TEXT PROVIDED:

All of this could be done by hand but is ridiculous to do whenever art is tweaked or added, so we have a cool script that does everything, tho it takes about ten seconds to run. We also kept the ability to "hot-load" sprites and bypass the sheet, for example if an artist doesn't have access to all the materials needed to run the script, or there is a frequently changing asset and it would be too annoying to rebuild the sheet over and over. Some of the PNG chop and join commands here might be useful to someone, so here is our Bash script:

#!/bin/bash

# B chop unbled PNG file
echo 'Chopping unbled PNG file...'
cd xcf-art/sheets
rm 64x64/*
convert xcf-art/tiled/structure-tiles.png -crop 64x64 +repage 64x64/%04d-tile.png

# C - TILES EXTRUDE
echo 'TexturePacker structure-tiles-extrude'
TexturePacker structure-tiles-extrude.tps

# D - COMBINE 
cd xcf-art/
convert sheets/publish/structure-tiles-extrude.png tiled/tall-tiles.png tiled/big-tiles.png -append sheets/publish/structure-tall-big.png

# E - FINAL SHEET
echo 'TexturePacker structure-hud-tiles'
TexturePacker structure-hud-tiles.tps

TexturePacker is a great handy tool (even runs from console!) but has three limitations for us. One, it can't trim tiles while preserving the center of the image (a seemingly easy addition that the creators refuse to add), so it's a big waste of time resizing animated sprite sets - something TexturePacker is *supposed* to help with. Two, it can't put sprite sheets within sprite sheets, admittedly a tougher problem for them to solve. Three, it doesn't support mixing of orderings, so for example you can't tell it to put one image at the top of the sheet and sort the rest by MaxRects, which is critical for our grid-based textures. You just have to hope that the algorithm you picked works the way you want it to, and luckily for us, one of them does. Our final spritesheet, zoomed out:

Hopefully you can sorta see the STRUCTURE grid of 66x66 tiles at the top, the TALL grid of 128x64 trees below it, and then the BIG grid of 128x128 bushes and stuff below that, all of which are aligned to their cell sizes. Below all those you can see the 'randomly' placed sprites and animated frame sets from which we use UV to pull them out.

TRY IT: Reproduce everything in the sprite sheet passage from "Hopefully you can" down to "pull them out." without changing a word. The lines have no connection to the sprite sheet passage.

DATASET:
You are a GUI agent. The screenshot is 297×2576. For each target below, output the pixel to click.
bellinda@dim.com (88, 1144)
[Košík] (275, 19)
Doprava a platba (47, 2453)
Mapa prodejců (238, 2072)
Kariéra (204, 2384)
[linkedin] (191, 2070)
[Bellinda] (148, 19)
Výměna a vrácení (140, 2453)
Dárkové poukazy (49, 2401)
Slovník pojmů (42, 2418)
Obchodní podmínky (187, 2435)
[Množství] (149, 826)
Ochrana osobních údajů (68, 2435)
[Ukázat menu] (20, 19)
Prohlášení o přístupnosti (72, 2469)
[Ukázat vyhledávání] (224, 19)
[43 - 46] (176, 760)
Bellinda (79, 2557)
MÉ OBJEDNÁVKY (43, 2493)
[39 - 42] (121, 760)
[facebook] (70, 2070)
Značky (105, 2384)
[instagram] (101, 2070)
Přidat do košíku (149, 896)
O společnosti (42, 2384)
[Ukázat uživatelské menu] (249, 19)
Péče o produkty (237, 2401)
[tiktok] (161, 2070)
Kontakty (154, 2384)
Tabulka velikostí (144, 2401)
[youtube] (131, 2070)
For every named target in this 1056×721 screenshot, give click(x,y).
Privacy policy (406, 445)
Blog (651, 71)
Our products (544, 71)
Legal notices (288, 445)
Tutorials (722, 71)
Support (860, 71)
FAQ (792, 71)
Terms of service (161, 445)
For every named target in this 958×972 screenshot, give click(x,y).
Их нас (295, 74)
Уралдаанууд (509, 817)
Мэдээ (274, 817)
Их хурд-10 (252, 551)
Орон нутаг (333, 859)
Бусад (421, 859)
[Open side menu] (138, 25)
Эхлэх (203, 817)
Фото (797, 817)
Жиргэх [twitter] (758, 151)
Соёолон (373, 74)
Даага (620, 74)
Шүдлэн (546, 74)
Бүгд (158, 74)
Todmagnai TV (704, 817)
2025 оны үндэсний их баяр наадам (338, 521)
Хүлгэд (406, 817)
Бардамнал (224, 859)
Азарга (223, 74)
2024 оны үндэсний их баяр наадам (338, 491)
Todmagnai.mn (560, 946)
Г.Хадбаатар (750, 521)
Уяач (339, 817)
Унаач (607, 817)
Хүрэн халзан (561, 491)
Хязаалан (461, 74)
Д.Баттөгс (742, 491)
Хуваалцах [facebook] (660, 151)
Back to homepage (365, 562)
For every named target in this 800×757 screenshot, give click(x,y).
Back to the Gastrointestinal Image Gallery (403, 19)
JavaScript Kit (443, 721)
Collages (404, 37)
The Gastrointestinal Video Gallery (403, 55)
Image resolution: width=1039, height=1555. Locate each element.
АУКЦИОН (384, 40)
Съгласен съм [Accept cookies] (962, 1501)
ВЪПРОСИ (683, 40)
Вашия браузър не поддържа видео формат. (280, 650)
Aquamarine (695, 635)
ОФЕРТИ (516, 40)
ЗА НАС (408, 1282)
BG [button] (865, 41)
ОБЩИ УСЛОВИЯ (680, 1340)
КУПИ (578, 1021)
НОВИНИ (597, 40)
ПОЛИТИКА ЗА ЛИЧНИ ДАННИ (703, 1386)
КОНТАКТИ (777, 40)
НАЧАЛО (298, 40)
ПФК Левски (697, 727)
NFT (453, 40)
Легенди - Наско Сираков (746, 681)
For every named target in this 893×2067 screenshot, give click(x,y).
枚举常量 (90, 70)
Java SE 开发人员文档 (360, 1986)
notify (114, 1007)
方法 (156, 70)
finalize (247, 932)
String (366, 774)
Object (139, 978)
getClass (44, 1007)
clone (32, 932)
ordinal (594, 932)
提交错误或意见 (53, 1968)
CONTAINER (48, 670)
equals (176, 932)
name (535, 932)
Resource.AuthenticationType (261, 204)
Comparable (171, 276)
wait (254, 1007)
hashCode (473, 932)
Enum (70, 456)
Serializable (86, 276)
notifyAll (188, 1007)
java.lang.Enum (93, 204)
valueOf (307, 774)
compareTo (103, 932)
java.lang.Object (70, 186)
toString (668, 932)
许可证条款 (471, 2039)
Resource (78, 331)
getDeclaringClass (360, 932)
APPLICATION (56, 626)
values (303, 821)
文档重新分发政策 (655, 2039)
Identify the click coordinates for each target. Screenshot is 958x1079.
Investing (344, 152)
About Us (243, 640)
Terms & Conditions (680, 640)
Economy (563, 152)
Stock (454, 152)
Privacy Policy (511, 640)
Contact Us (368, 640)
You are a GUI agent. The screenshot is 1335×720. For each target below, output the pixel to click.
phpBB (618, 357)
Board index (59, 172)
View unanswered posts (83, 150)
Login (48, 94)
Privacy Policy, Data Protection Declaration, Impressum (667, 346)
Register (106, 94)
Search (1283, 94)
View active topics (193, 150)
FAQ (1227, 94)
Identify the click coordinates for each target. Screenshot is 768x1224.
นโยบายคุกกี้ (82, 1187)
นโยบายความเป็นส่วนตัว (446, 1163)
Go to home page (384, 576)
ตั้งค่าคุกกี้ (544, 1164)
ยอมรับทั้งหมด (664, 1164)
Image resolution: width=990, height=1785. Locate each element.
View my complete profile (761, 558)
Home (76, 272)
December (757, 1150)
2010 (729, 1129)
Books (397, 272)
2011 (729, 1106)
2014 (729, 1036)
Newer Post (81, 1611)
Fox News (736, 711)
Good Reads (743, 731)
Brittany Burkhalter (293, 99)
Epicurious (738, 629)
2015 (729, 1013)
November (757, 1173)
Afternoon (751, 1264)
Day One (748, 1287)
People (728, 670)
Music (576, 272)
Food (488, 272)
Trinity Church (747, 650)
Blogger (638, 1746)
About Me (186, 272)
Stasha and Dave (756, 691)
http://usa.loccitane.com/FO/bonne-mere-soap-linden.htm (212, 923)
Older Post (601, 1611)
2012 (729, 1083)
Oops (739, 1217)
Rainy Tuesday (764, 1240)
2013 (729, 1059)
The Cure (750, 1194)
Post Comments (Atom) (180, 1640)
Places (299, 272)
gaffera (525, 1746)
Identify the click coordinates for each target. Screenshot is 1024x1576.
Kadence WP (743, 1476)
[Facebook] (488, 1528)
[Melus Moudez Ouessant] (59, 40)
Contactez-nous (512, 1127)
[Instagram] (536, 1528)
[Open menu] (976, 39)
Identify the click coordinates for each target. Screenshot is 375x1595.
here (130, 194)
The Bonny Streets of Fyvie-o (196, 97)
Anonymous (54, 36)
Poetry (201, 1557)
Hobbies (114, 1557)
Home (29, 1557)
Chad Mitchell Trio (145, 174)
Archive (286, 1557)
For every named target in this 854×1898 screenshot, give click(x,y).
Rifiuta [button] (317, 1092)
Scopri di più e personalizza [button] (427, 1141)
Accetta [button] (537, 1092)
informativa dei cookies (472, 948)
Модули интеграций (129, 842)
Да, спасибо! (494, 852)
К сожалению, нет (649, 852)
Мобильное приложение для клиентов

SOLUTION:
Hopefully you can sorta see the STRUCTURE grid of 66x66 tiles at the top, the TALL grid of 128x64 trees below it, and then the BIG grid of 128x128 bushes and stuff below that, all of which are aligned to their cell sizes. Below all those you can see the 'randomly' placed sprites and animated frame sets from which we use UV to pull them out.